By Akin Ojumu

Let’s play a game – a game of hypotheticals.

John Christian is a fervent Christian who loves the LORD his God with all his heart, and with all his soul, with all his strength, with all his mind, and his neighbor as himself. At his Church he is known as a prayer warrior and an unusually gifted teacher of the Word. Everybody talks about his uncompromising lifestyle. His intolerance for sin and impassioned disdain for iniquity is legendary. In fact, he is the poster child for a godly man, prototypical spiritual brother, and a quintessential righteous soul. 

His life is marked with blessedness all around, as a recognition of his godliness and a fulfilment of that Scripture that says, “seek ye first the kingdom of God, and his righteousness; and all these things shall be added unto you,” it seems. 

The man rolls in wealth and he walks in health. His job is a 6-figure monthly income gig that he loves with passion, his wife is a beauty queen who’s more of a fashion model than a housewife, and his home is a mansion in a gated community at the center of an enclave of the wealthy and right next to a beautiful lake. All his children are straight A students in Ivy League schools, and they all love the Lord just like their father.

Now, imagine a situation where John Christian’s life in suddenly upended in the blink of an eye and, without warning, a life altering tragedy befell this man after God’s heart. Supposing a category 5-like hurricane sweeps through this man’s well-ordered life and his well-arranged, perfectly orchestrated, lifestyle is upturned in an instance. Let’s suppose, all of a sudden, John Christian is stricken with a calamity so severe that he finds himself, suddenly, crawling into Job’s skin and walking in it. 

Let’s imagine that in a dramatic turn of event, John Christian’s fanciful high paying job is poof! Gone! With his phone ringing off the hook from the creditors calling to recoup what he owes and unable to pay, it dawns on him he’s gone bankrupt and become a pauper. In quick succession, the news comes that all his children are involved in a fatal car accident that claims their lives. The next day, his beautiful home gets foreclosed, and the mortgage company dispatches officers from the Sheriff’s office to throw John Christian and his belongings out of his multimillion-dollar home unto the streets as his envious neighbors become instant gawkers, rubberneckers, tweeting gossips about John’s misfortune, spreading rumors about his downfall, and stories about his calamity start to trend on all the neighborhood’s social media platforms.  

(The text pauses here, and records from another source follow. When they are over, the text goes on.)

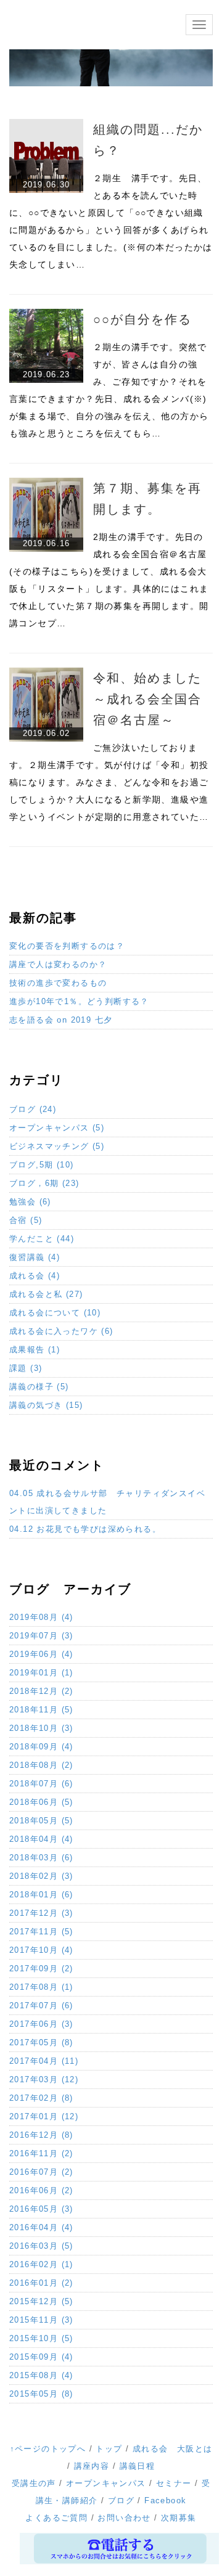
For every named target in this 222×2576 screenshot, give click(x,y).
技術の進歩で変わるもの (58, 982)
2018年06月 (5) (41, 1802)
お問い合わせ (123, 2517)
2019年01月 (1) (41, 1672)
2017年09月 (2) (41, 1968)
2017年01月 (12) (43, 2116)
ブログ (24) (32, 1109)
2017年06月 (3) (41, 2024)
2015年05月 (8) (41, 2393)
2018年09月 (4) (41, 1746)
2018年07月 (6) (41, 1783)
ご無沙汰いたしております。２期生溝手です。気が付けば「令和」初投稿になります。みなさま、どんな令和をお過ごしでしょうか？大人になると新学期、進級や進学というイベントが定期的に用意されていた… (108, 782)
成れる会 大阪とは (173, 2448)
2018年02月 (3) (41, 1876)
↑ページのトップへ (48, 2448)
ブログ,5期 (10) (41, 1164)
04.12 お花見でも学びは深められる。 (85, 1529)
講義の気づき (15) (46, 1405)
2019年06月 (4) (41, 1654)
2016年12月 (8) (41, 2135)
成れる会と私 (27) (46, 1294)
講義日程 (137, 2466)
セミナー (174, 2483)
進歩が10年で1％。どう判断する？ (79, 1001)
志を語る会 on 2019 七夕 (60, 1019)
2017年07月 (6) (41, 2005)
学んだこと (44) (41, 1238)
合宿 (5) (25, 1220)
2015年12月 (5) (41, 2301)
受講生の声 (34, 2483)
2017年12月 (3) (41, 1913)
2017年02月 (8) (41, 2098)
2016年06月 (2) (41, 2190)
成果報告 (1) (34, 1349)
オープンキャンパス (106, 2483)
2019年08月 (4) (41, 1617)
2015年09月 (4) (41, 2356)
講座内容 (92, 2466)
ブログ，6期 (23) (44, 1183)
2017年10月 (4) (41, 1950)
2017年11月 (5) (41, 1931)
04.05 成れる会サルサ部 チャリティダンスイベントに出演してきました (107, 1502)
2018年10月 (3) (41, 1728)
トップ (109, 2448)
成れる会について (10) (55, 1312)
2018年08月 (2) (41, 1765)
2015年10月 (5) (41, 2338)
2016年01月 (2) (41, 2283)
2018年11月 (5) (41, 1709)
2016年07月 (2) (41, 2172)
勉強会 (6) (30, 1201)
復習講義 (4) (34, 1257)
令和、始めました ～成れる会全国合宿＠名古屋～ (154, 699)
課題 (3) (25, 1368)
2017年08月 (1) (41, 1987)
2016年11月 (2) (41, 2153)
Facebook (165, 2500)
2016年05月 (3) (41, 2209)
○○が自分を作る (142, 319)
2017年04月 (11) (43, 2061)
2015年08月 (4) (41, 2375)
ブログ (121, 2500)
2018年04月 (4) (41, 1839)
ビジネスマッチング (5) (56, 1146)
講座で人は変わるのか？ (58, 964)
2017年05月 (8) (41, 2042)
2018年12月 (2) (41, 1691)
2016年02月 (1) (41, 2264)
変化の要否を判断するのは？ (67, 946)
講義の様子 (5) (39, 1386)
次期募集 (179, 2517)
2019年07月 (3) (41, 1635)
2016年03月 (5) (41, 2246)
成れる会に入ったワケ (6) (61, 1331)
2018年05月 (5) (41, 1820)
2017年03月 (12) (43, 2079)
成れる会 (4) (34, 1275)
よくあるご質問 (56, 2517)
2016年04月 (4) (41, 2227)
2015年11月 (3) (41, 2320)
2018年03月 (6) (41, 1857)
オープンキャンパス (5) (56, 1127)
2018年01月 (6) (41, 1894)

Unable to handle the level of stress and overcome with the shame of a life turned upside down, John Christian’s beautiful model of a wife dumps him for his next-door neighbor whom he thought was his best friend.

While John Christian is still licking his wounds and trying to massage his bruised ego, he realizes he has been stricken with leprosy with his hair, fingers, and toes all falling off. As though that isn’t enough, he notices he’s also losing his eyesight and finding it difficult to see clearly. On top of that, he loses control of his bladder and rectum; he now goes about clad in adult diapers that he is forced to keep on for days without changing because he can’t afford to change them as regularly as he should.

Now, let’s suppose you are my imaginary John Christian.

What would you do and how would react to this sudden change in circumstance? If, God forbid, you were the one who experienced these devastating tragedies, how would it impact your Christian life? What would become of your relationship with God if you had to face such catastrophic events? Would you still love God? If your relatively good and happy life suddenly experiences a reversal of fortune, and you are now faced with sorrow and disaster, would you be proud to call God your Father in Heaven? Are you able to fall in love with a God who allows such pain and misery into your life? Do the tragedies and misfortune in your life distort the image of God in your mind? Do extreme poverty, severe sickness, debilitating illness, and death make God look good in your eyes?

"I personally will struggle to fall in love with a God who, nearly a hundred and eight (180) million people in a country He loves so much, are living beneath $2 a day. It doesn't make God look good..." 

The above statement wasn't a declaration by an avowed atheist. This wasn’t a proclamation by wretched heathen. It wasn’t a free-thinking cynic who said those words. Those words were uttered by none other than Pastor Paul Adefarasin during a Church service parked with tens of thousands of cheering and adoring parishioners. The context of the statement was a sermon about the untenable state of affairs in Nigeria and how the country has been bedeviled with bad leaders who have mismanaged the country’s affairs. 

To hear a man of God – a well revered and influential Pastor – express such a deep and transactional sentiment about God, knocked the socks off my mind. The shock of it provoked a thought in me. I’m left asking myself, is this really what God is to us? Is God only as good as the goodies we get from Him? Deep within our soul, is He as large as the largesse He bestows on us from His throne of grace? Are we supposed to fall in love with God only when things are good for us? Do the calamities that befall us make God look bad?

Now you know why we had to play the hypothetical game. Let everyman examine himself.